Now... despite what I may think of Ezra, money is always a good incentive to get the literary juices flowing. Maybe this isn't such a bad idea. How much cash is Ezra going to pony up, I wonder.
Announcing the first annual Western Standard Editorial Contest, with four ways to win:
* Best Opinion Editorial
* Best News Story
* Best Art Work
* Readers' Choice - judged by a vote on the Free Dominion website!
Ok...
so... uh...what's the catch, Ezra?
"First prize in each category is $1,000 - and having your work published in the Western Standard! Second prize is a Western Standard gift pack, including a Libranos t-shirt, poster and a copy of the War on Fun - and having your work published on the Western Standard's website. Third prize winners will receive an honourable mention. And all entrants receive a free subscription to the Western Standard. If you're already a subscriber, use your free year to extend your current subscription or send a gift subscription to a friend!"
Why is it that when I read the above, I am having flashbacks to late-night TV commercials urging me to... DRAW THIS PIRATE!
I know this is simply too good to be true.
There's just gotta be a catch somewhere...
Well...
Ah...
There it is.
Atta Boy Ezra!

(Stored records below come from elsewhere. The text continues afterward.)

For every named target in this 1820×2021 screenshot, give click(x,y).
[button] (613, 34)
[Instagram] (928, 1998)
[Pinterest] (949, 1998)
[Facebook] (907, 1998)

You never fail to disapoint!
2. You may enter as many times as you like, in one or more categories. The entry fee is $50 for each entry. Each entry entitles the contestant to an additional free subscription.
Wow.
Well...
I will say one thing for ol' Ezra.
He's got cajones the size of Texas.
8. The Western Standard reserves the right to cancel this contest and refund entry fees if there is a lack of participation (which we don't think will happen!)
Let's just do the math. I assume that Ezra is banking on the fact that he will get at least 80 conservative minded people from across Canada to enter his contest. This would mean that he would break even on having to pay out the $4000.00 prize for all of the above mentioned catagories.
Are there really 80 Conservative Canadians who would be stupid enough to pay for the chance of letting Ezra judge their literary output and then decide whether it should appear either in the print edition of the Western Standard, or indeed, even on it's website? (E.d. Is that really how Ezra managed to get all those wingnut bloggers to contribute to the Shotgun? Are they paying him? Well... that would make sense based on the usual fare available at the odious group-blog.)
But...getting back to the contest. Are there perhaps even a few such individuals out there who would use the "enter as often as you wish" clause, and waste $100 on a double entry? I suppose it is possible that there might be 40 or so *really* stupid conservatives whose ferverant desire it is, to grace the pages of "The Western Standard" with their own by-line, even if they are only "Pundit-For-A-Day"
But somehow, I doubt it.
I have to wonder about what will happen when this "literary contest" falls flat, and fails to produce any revenue, if Ezra might be inclined to try some new advertising more apropos of his publication and credentials as an editor/journalist.
Well, in case he's reading,I've got some suggestions for him...

Or even

Or Why Not...

Because the way I see it, even if AntFarms, and "X-Ray Glasses That Amaze Your Friends", and Sea-Monkies are an obvious rip-off, you at least get something when you send away for them...instead of gratifying the narcissistic whimsy of hack magazine publisher/editor Ezra Levant, which is in fact, your only reward for entering this "contest".
I will also say this: If this "contest/subscription drive" actually works, I think Robert McLelland should forevermore be exempt from criticism for his continual hectoring of the Western Standard contributors as "a bunch of stupid rubes".
Anybody who would pay money to enter a contest such as this, is by definition a rube, in every sense of the word.